Wood Mackenzie senior analyst Austin Perea added, "the distributed solar segment will benefit as well, as a tax credit extension accelerates the timeline for which emerging state markets achieve grid parity relative to our base case outlook."

The SEIA said in its recent second-quarter 2019 market report that US solar generation now installed totals 69.1 GW.

The ITC, which was passed by Congress and implemented in 2016, has given investors a 30% tax break on their residential and commercial solar investments. The entity that installs, develops and/or finances the solar project claims the credit.

The credit, however, is scheduled to begin "stepping down" at the end of this year.

Eligibility for the ITC is based on a "commence construction" standard, and the US Internal Revenue Service issued guidelines in 2018 on the requirements taxpayers must meet to claim the ITC.

Investors in residential projects operate under somewhat different timelines than investors in commercial -- or utility-scale -- projects.

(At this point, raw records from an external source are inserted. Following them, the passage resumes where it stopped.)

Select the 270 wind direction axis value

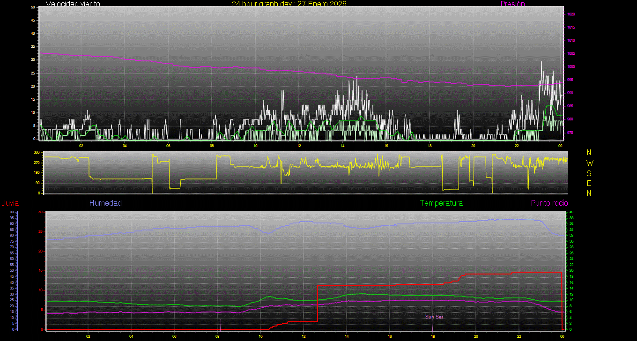[x=37, y=163]
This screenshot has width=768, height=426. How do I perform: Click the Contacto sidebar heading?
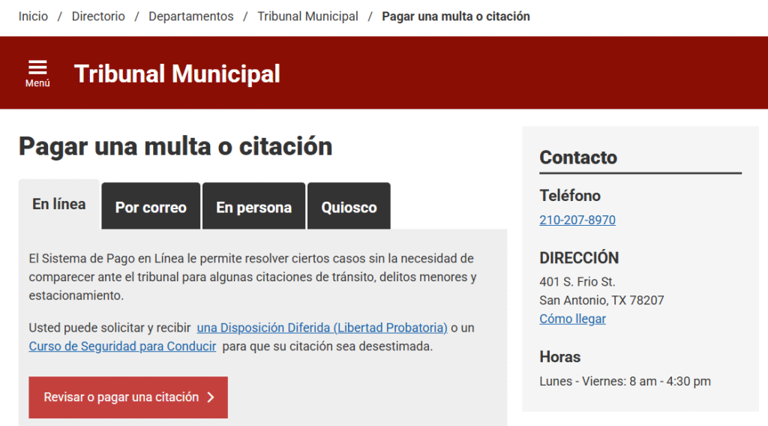point(578,158)
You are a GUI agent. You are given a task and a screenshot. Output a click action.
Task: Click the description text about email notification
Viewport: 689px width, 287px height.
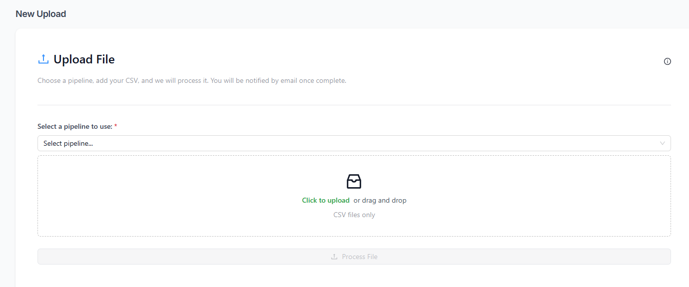pyautogui.click(x=192, y=80)
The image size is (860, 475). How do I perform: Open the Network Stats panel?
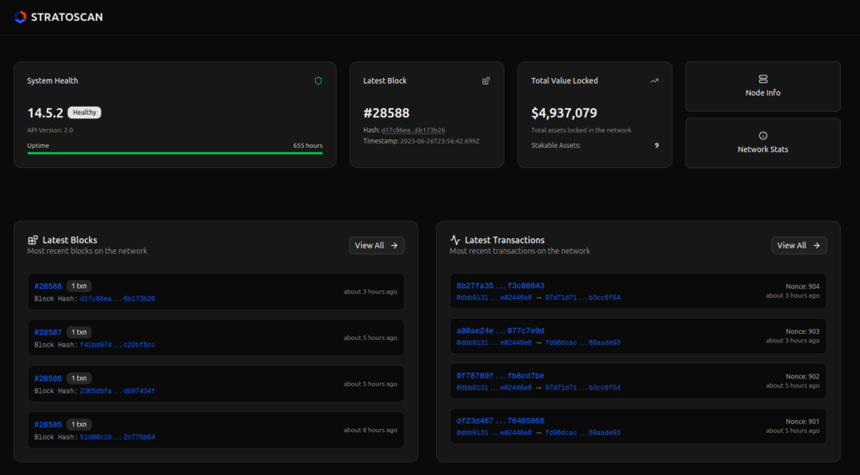(763, 143)

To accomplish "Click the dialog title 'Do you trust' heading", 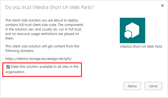I will coord(49,7).
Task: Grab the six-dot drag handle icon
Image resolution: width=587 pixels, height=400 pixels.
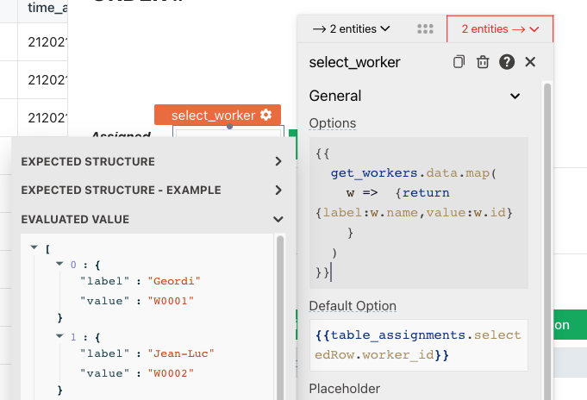Action: [424, 28]
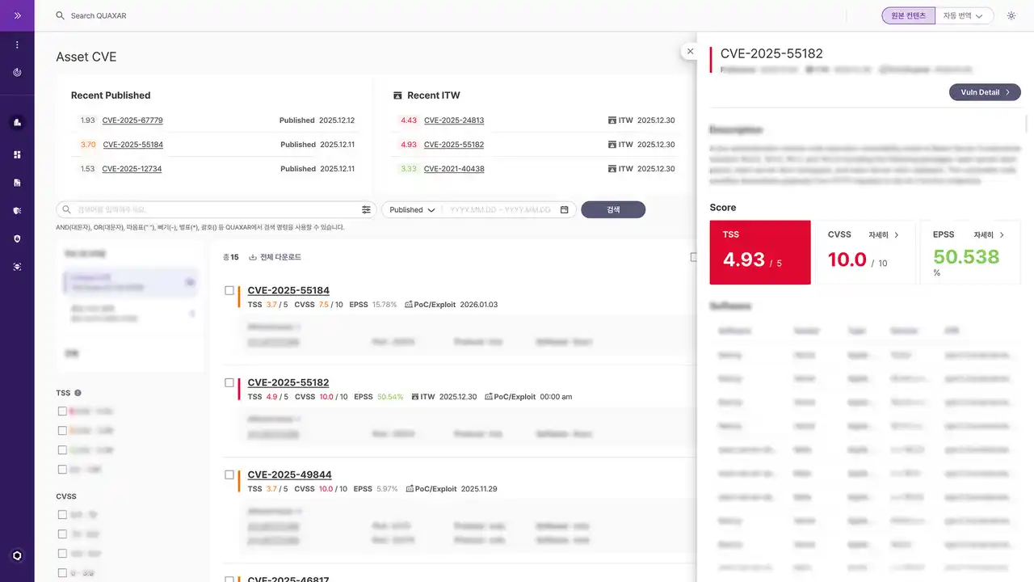Click the sidebar three-dot menu
Screen dimensions: 1034x582
tap(17, 44)
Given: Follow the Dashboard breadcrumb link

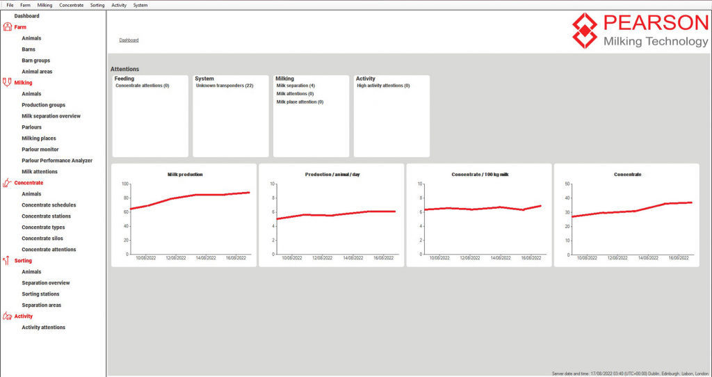Looking at the screenshot, I should click(129, 40).
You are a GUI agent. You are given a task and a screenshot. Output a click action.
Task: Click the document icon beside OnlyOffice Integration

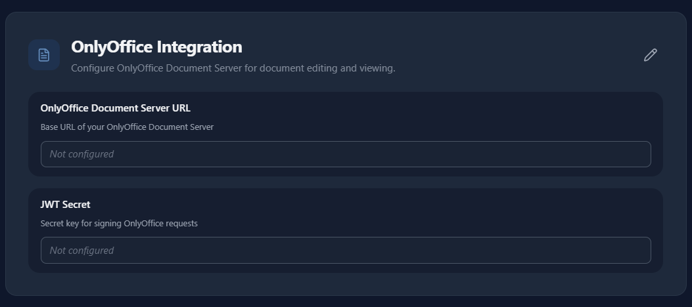coord(44,55)
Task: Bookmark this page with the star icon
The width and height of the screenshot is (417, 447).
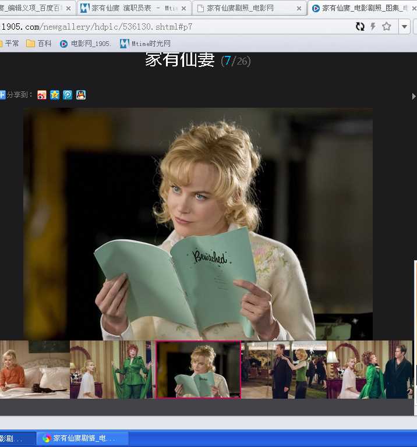Action: [x=386, y=27]
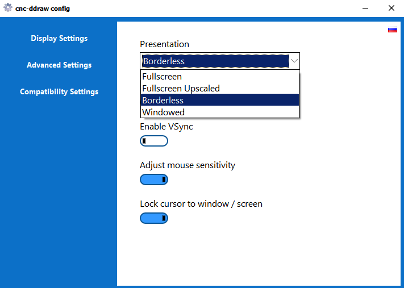Open the Display Settings section
The height and width of the screenshot is (288, 404).
59,39
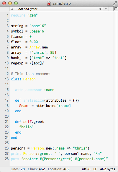
Task: Open the LF line endings selector
Action: pos(95,169)
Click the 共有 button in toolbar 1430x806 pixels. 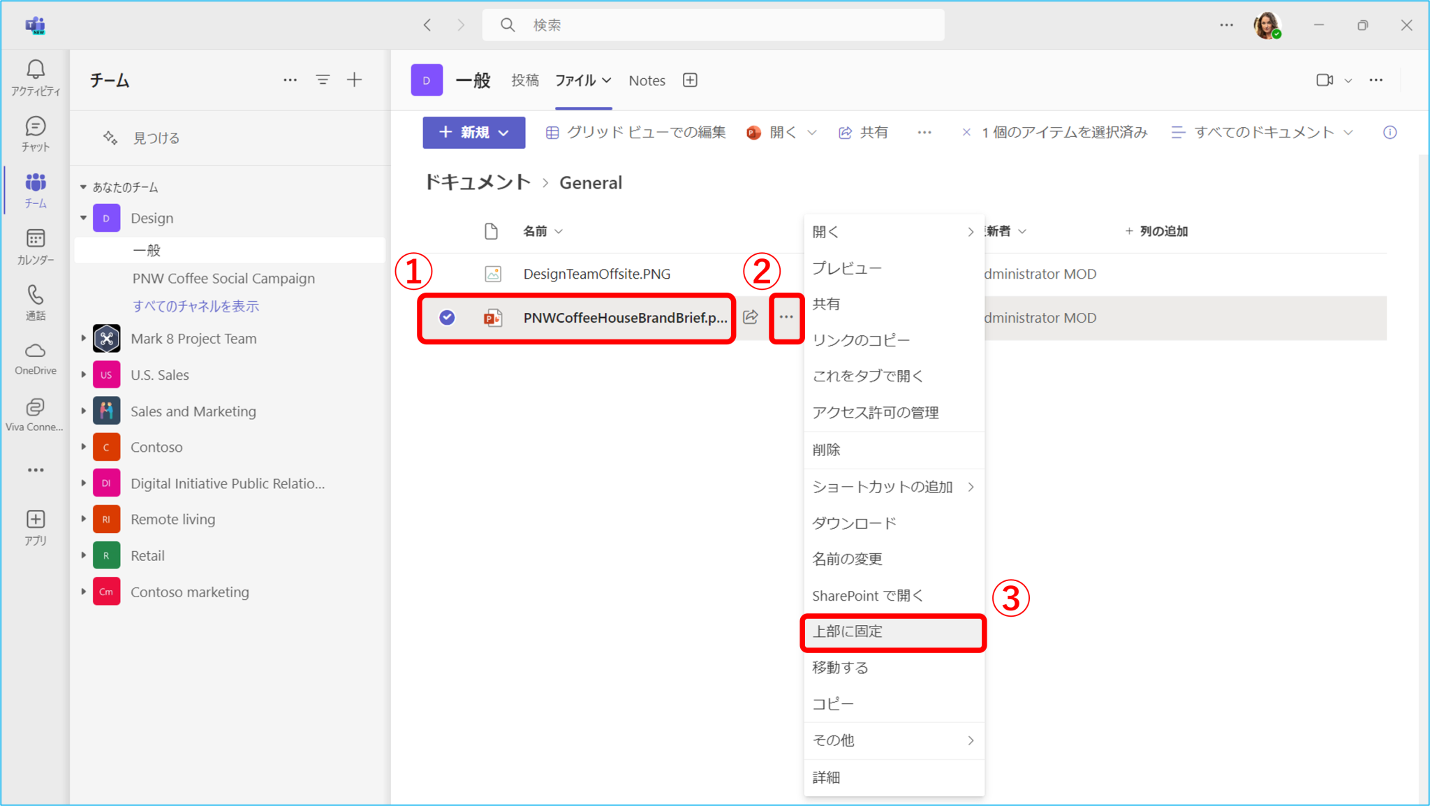tap(868, 133)
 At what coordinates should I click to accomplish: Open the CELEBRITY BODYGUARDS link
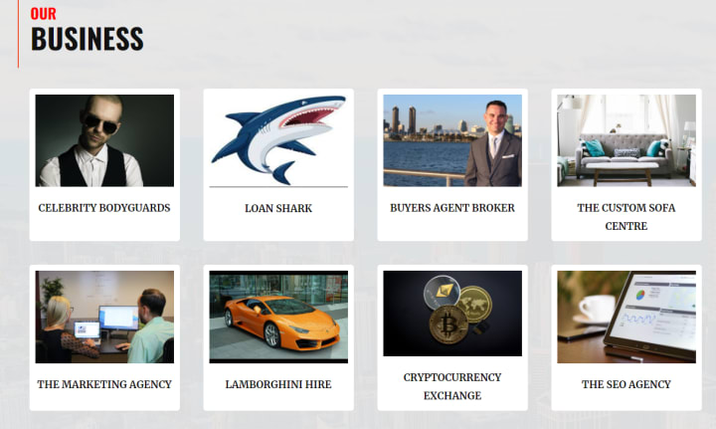(x=104, y=208)
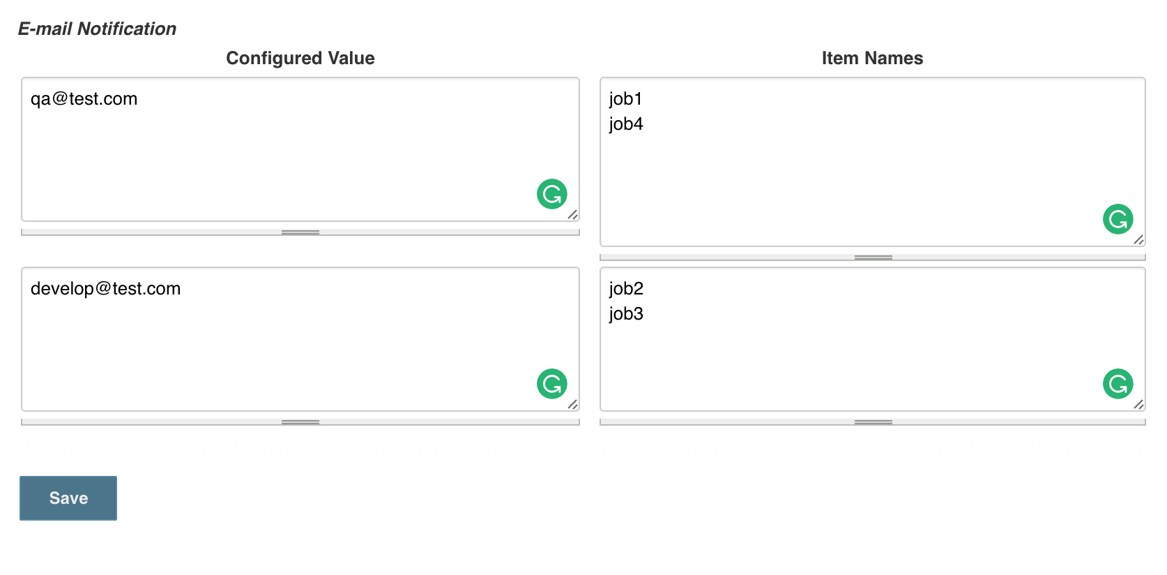Click the E-mail Notification section title
Viewport: 1167px width, 575px height.
97,29
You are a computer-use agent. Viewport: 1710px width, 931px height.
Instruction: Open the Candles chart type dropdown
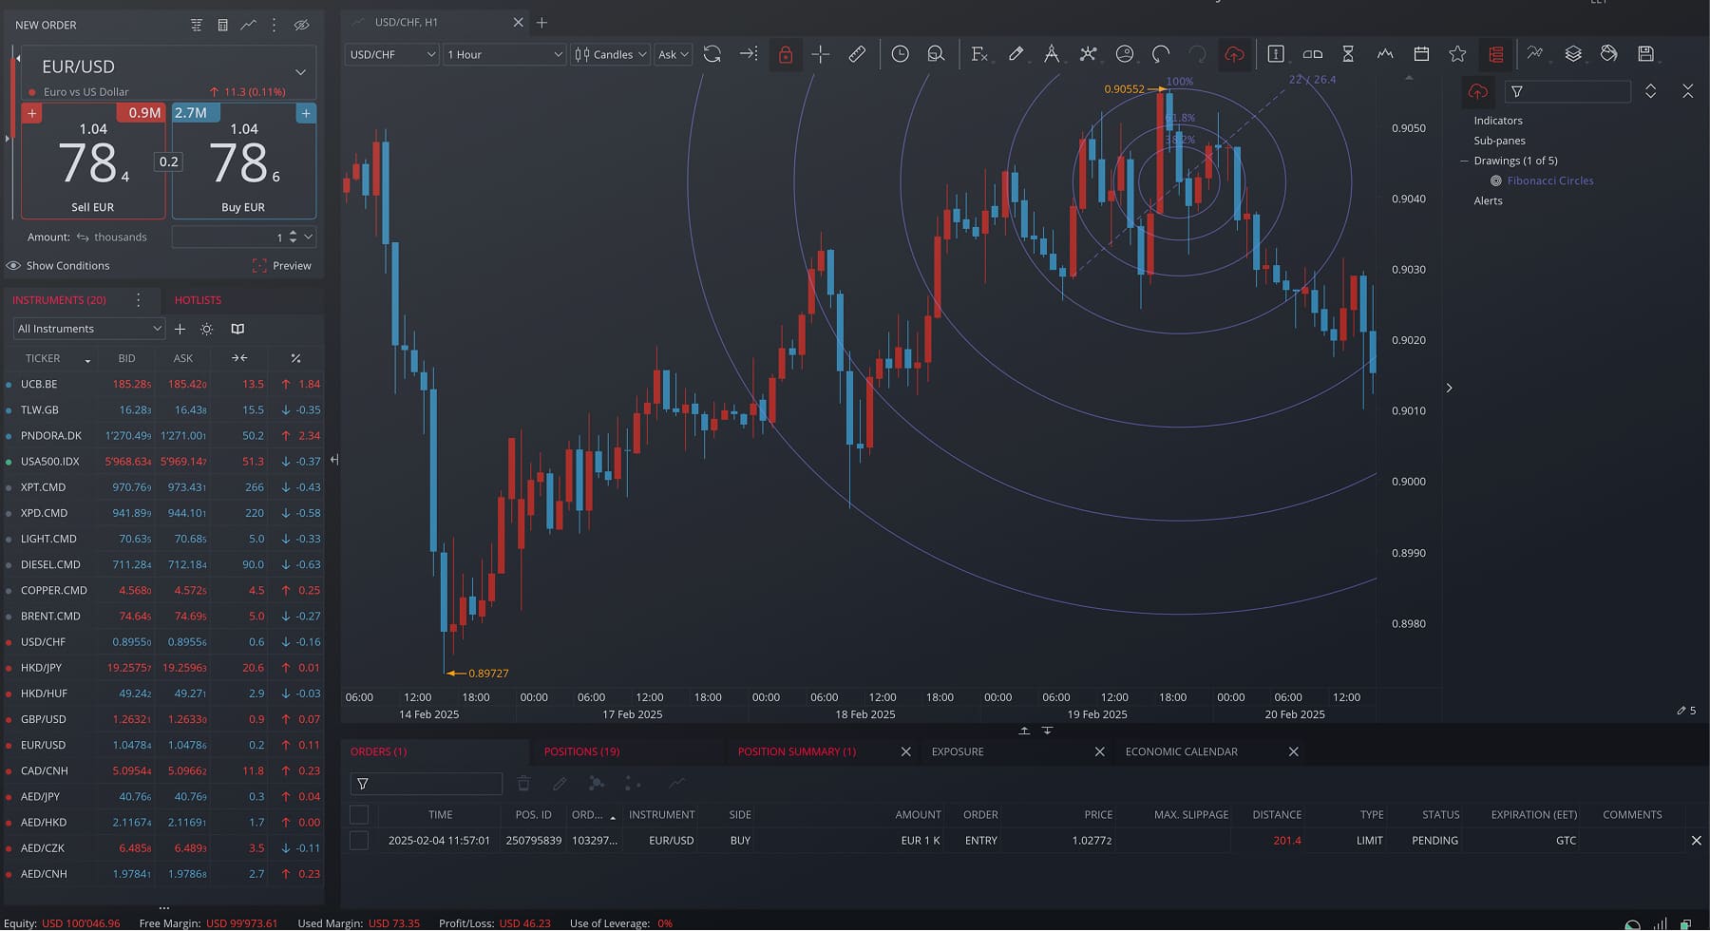(610, 54)
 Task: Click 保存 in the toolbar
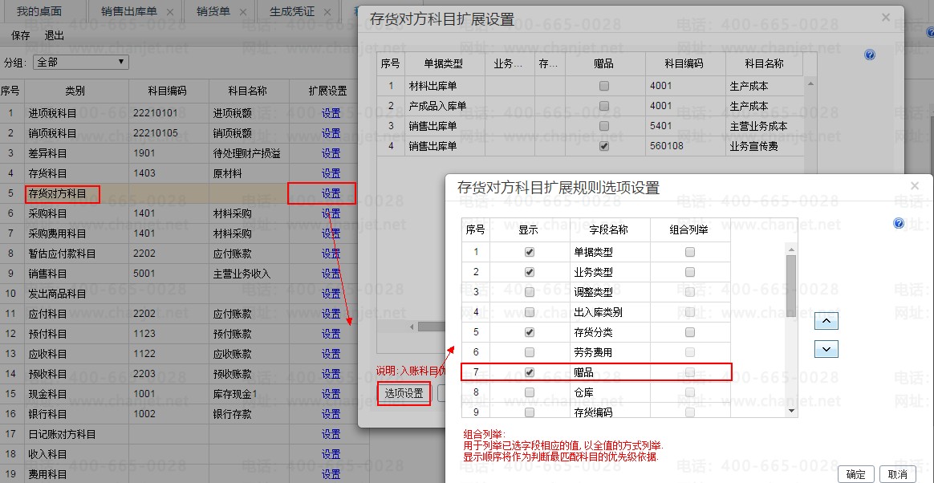click(21, 36)
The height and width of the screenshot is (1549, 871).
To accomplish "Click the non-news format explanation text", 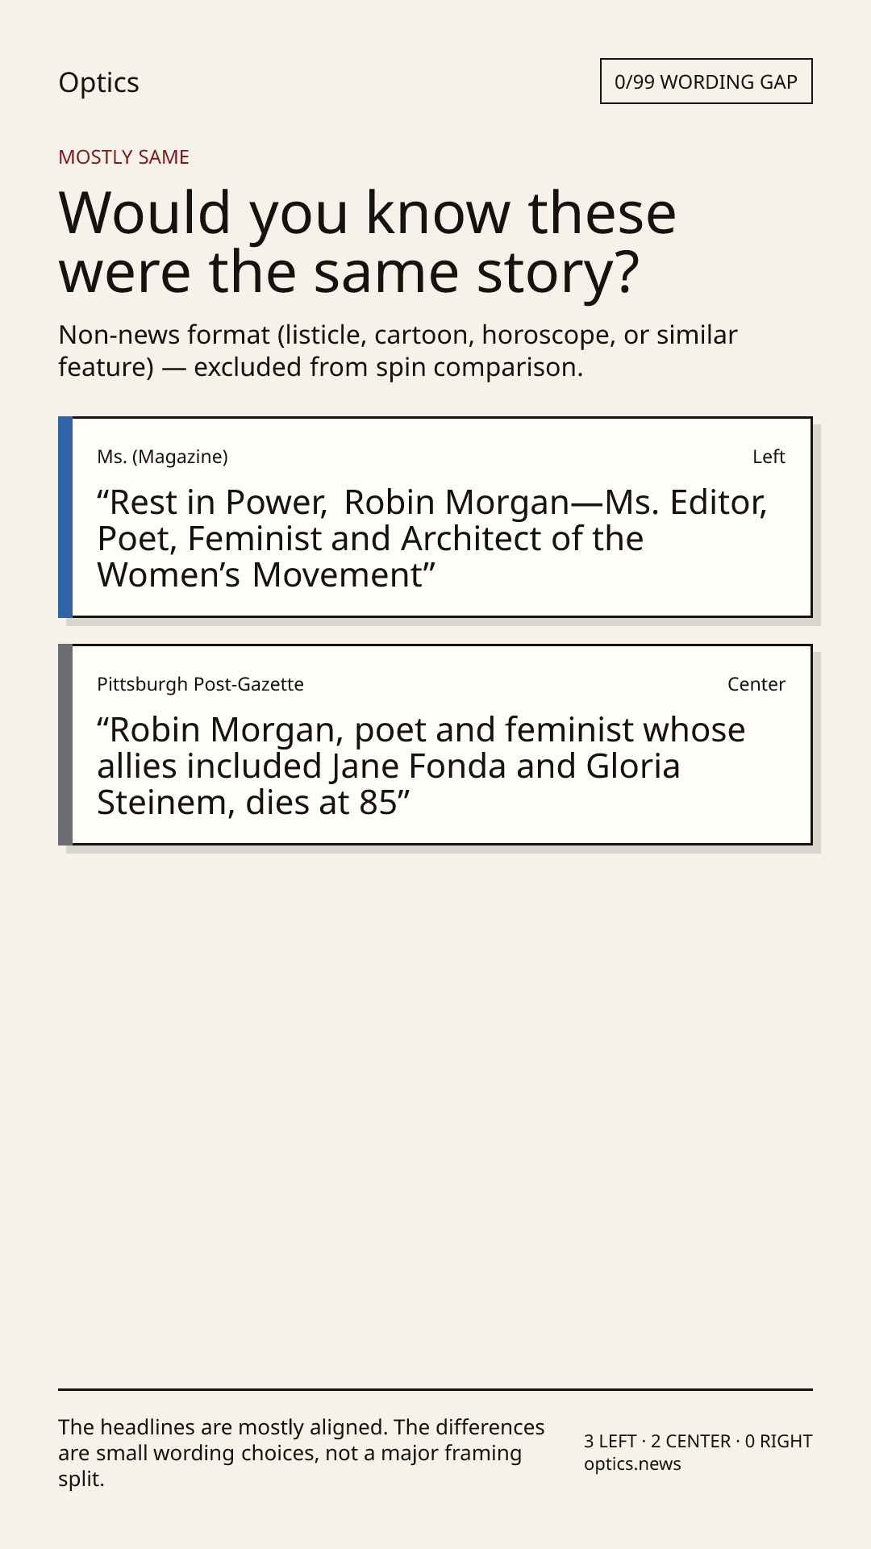I will (x=398, y=350).
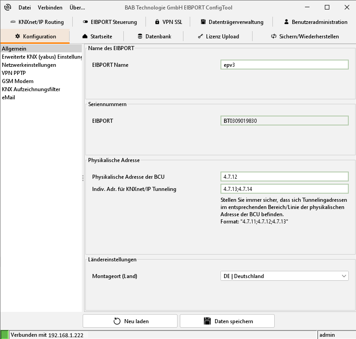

The ITC is based on the amount of investment in solar property. Both the residential and commercial ITC are equal to 30% of the basis that is invested in eligible solar property that has begun construction through 2019.

The ITC percentages then "steps down" according to the following schedule: 26% for projects that begin construction in 2020; 22% for projects that begin construction in 2021; after 2021, the residential credit drops to zero, while the commercial credit drops to a permanent 10%.

Some solar supporters are saying they would like to see Congress extend the 30% ITC for commercial and residential solar projects through 2030.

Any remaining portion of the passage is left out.